En los últimos años la ciencia y la tecnología han evolucionado considerablemente. Por esto, cada vez son más los tratamientos que se descubren para hacer frente a enfermedades que antes se consideraban incurables. Uno de los casos más emblemáticos de esto ha sido el cáncer, cuya batalla ha sido dura y se sigue peleando contra algunas de las más potentes variantes de este.

Entre estas, nos podemos encontrar con el melanoma maligno. Este se trata de la variante más peligrosa del cáncer de piel y se desarrolla cuando las células que producen la melanina que pigmenta la piel se vuelven cancerígenas.

Los tratamientos contra esta enfermedad son varios e incluyen cirugía, radioterapia y quimioterapia, entre otros. La tasa relativa de supervivencia a 5 años para los melanomas en general es del 90%. En general, no se trata de un mal porcentaje, pero, ¿y si un medicamento como los antialérgicos pudieran aumentarlo incluso más?

Un historial de éxito

Los antialérgicos o antihistamínicos son fármacos capaces de hacer que las reacciones alérgicas bajen su intensidad. Para esto, el medicamento ataca las histaminas que son claves en los procesos de reacción alérgica. El estudio recientemente publicado en la revista Allergy–European Journal of Allergy and Clinical Immunology toma a estos como objeto de análisis principal.

Los científicos de la Universidad de Lund, en Suecia, se dedicaron a realizar un estudio comparativo de pacientes y la evolución de su enfermedad entre el 2006 y el 2014. Todo esto, como un intento de ver si los resultados positivos que dieron los antialérgicos al tratar contra otros tipos de cáncer, como el de mama, se podían extrapolar al de piel.

Lo que reveló la investigación

Los antihistamínicos que se estudiaron fueron la desloratadina, la cetirizina, la loratadina, la clemastina, la ebastina y la fexofenadina. De estos seis, las primeras cuatro fueron las que se encontraron en mayor proporción en la muestra de más de 24.500 individuos. Las otras dos se presentaron en porcentajes muy pequeños. Por lo que los resultados hablan más fielmente de las capacidades del primer cuarteto.

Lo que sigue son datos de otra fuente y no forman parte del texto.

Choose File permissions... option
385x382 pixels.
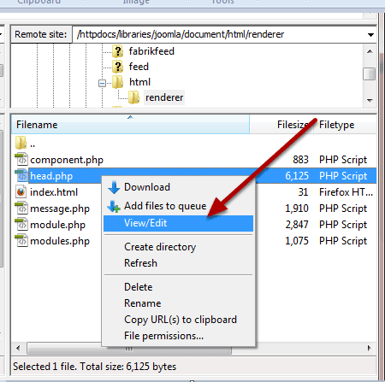tap(163, 336)
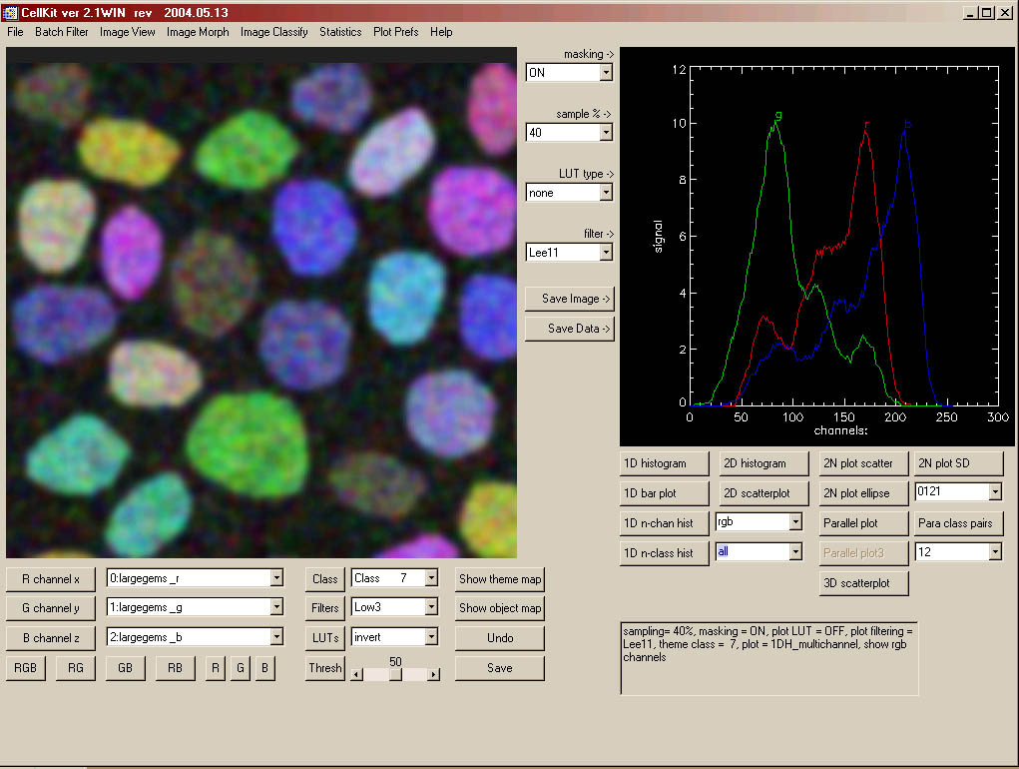This screenshot has height=769, width=1019.
Task: Expand the masking ON dropdown
Action: (x=606, y=73)
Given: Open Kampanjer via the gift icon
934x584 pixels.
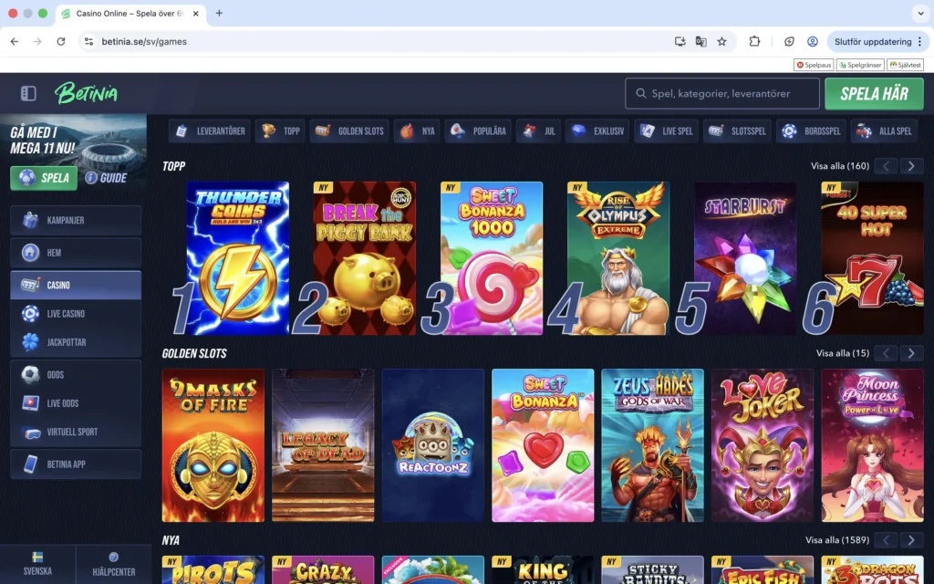Looking at the screenshot, I should 27,220.
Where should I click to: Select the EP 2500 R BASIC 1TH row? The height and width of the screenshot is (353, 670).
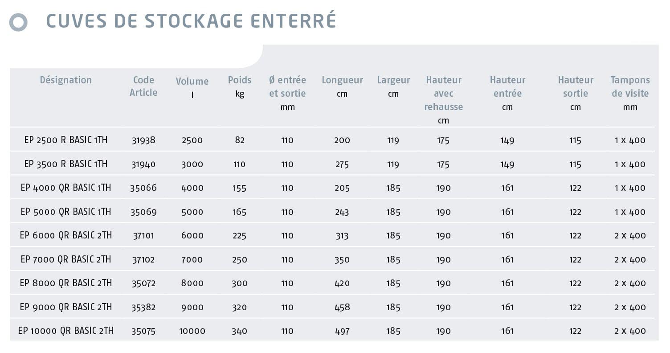click(x=66, y=140)
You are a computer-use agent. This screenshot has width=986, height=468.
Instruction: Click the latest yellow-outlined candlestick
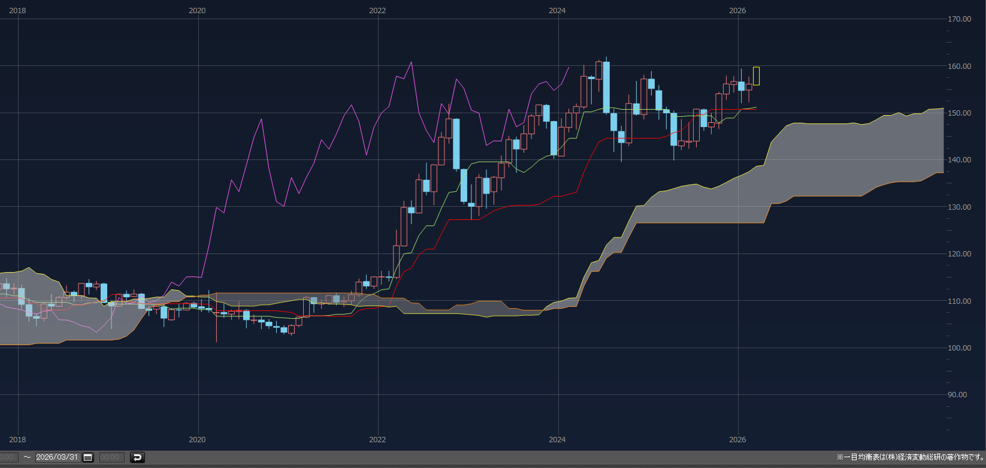coord(757,76)
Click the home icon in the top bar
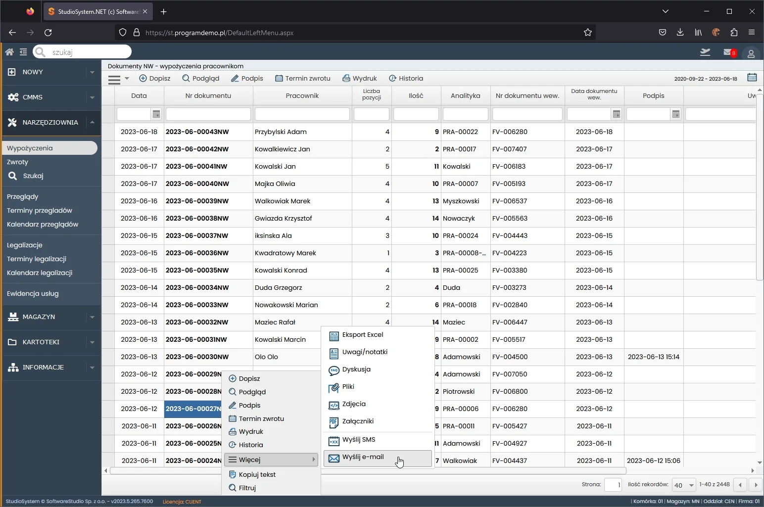 point(9,52)
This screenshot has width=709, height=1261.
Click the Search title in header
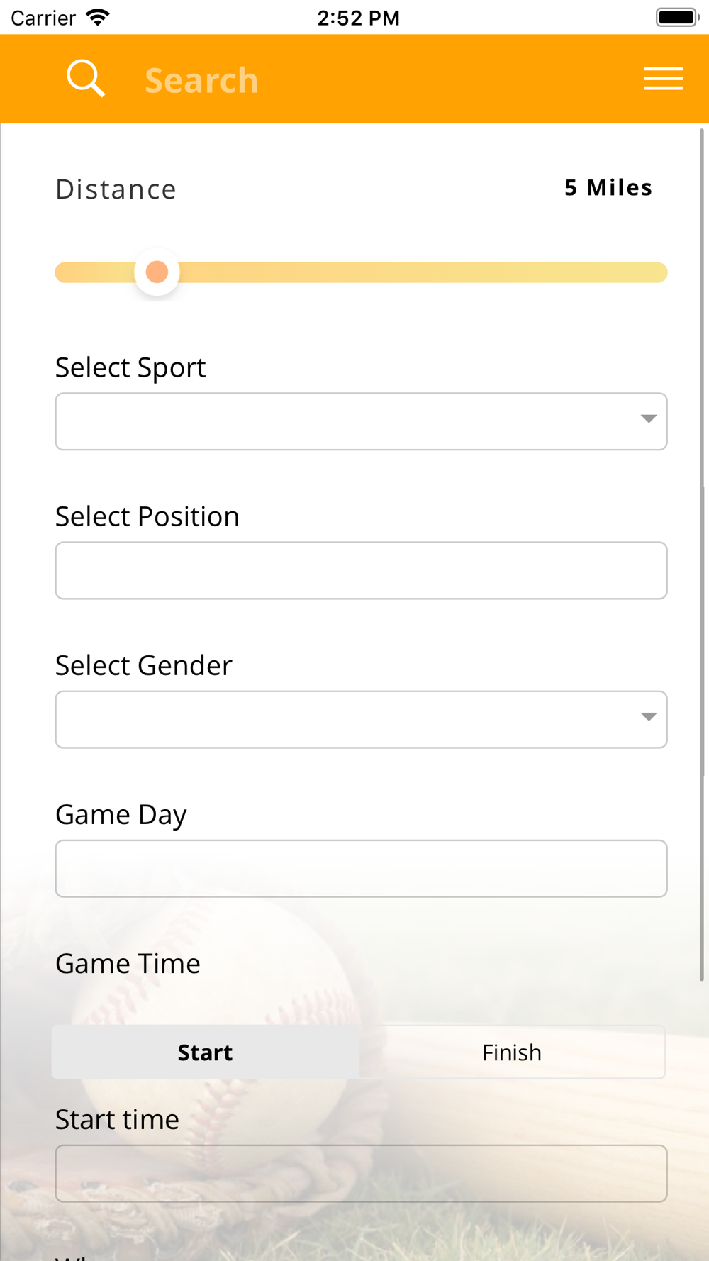coord(201,80)
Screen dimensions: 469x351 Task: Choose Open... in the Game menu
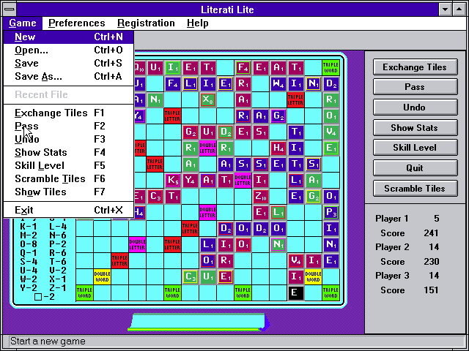pyautogui.click(x=32, y=50)
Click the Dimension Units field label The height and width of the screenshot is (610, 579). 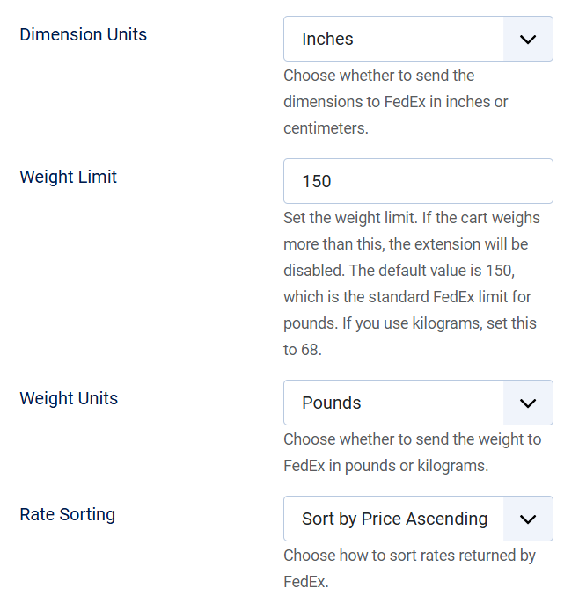coord(84,35)
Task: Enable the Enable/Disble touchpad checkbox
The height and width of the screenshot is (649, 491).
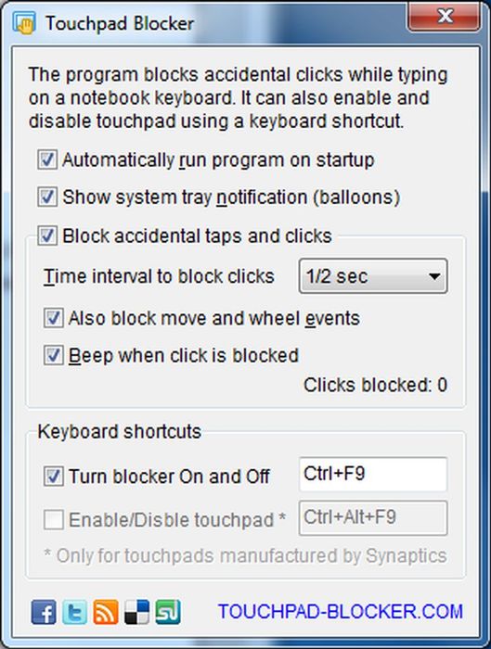Action: tap(54, 519)
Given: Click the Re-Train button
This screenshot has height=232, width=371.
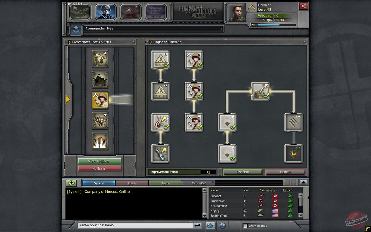Looking at the screenshot, I should pos(99,168).
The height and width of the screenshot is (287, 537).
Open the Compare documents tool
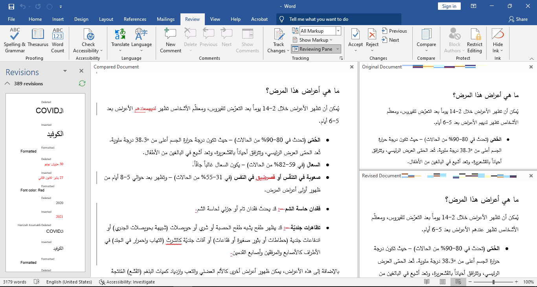(426, 40)
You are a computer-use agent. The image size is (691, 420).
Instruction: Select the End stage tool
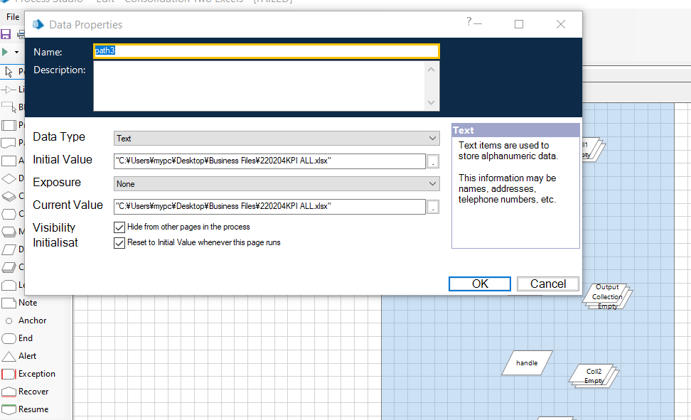point(25,338)
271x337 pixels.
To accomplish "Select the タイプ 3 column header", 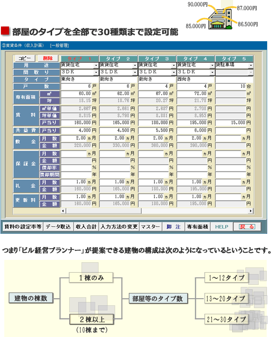I will (157, 59).
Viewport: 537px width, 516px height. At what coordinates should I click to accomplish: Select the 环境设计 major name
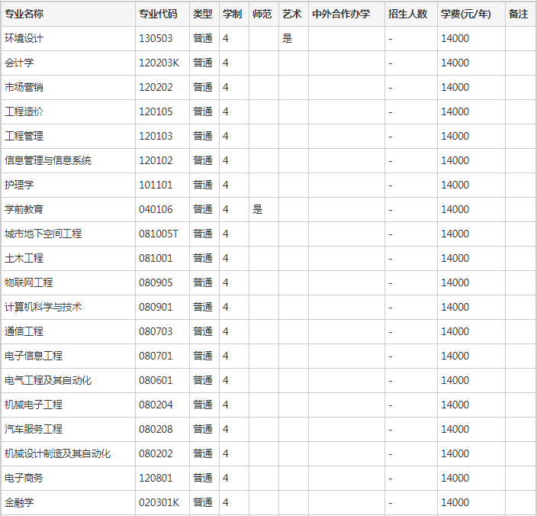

Al comparar el momento del diagnóstico, el uso o no de antialérgicos y los reportes de fallecimientos, el equipo fue capaz de hallar un patrón. Básicamente, notaron que la supervivencia era mayor en aquellos individuos que usaron medicamentos como la desloratadina y la loratadina. Pero, esta última no se mostró tan efectiva como la primera.

Otros beneficios de los antihistamínicos

Asimismo, otro detalle importante que se notó es que aquellos pacientes que utilizaron antihistamínicos, tuvieron menos recaídas por la enfermedad. Lo que implica que el uso de los antialérgicos (desloratadina y loratadina) también podría disminuir la posibilidad de que el melanoma maligno reaparezca.

Aún hay dudas por responder

Esta investigación ha dado una nueva idea de un campo de estudio que se puede aprovechar para desarrollar mejores métodos para combatir con la enfermedad. Sin embargo, aún faltan más pruebas para que esto pueda ser tomado en cuenta por el mundo médico.

El equipo ya planea realizar investigaciones en Estocolmo y Barcelona para medir en ambientes más controlados el efecto de los antihistamínicos en el organismo. De igual modo, esperan que esto los ayude a descubrir el mecanismo específico que hace a estos fármacos efectivos contra el cáncer de piel.

Como un extra, parece ser que estos medicamentos casi no presentan efectos secundarios en los pacientes. Por lo que, si todo sale bien, en un futuro se podría contar con un tratamiento mucho más eficiente para enfrentar la enfermedad tanto en sus inicios como en sus etapas más avanzadas.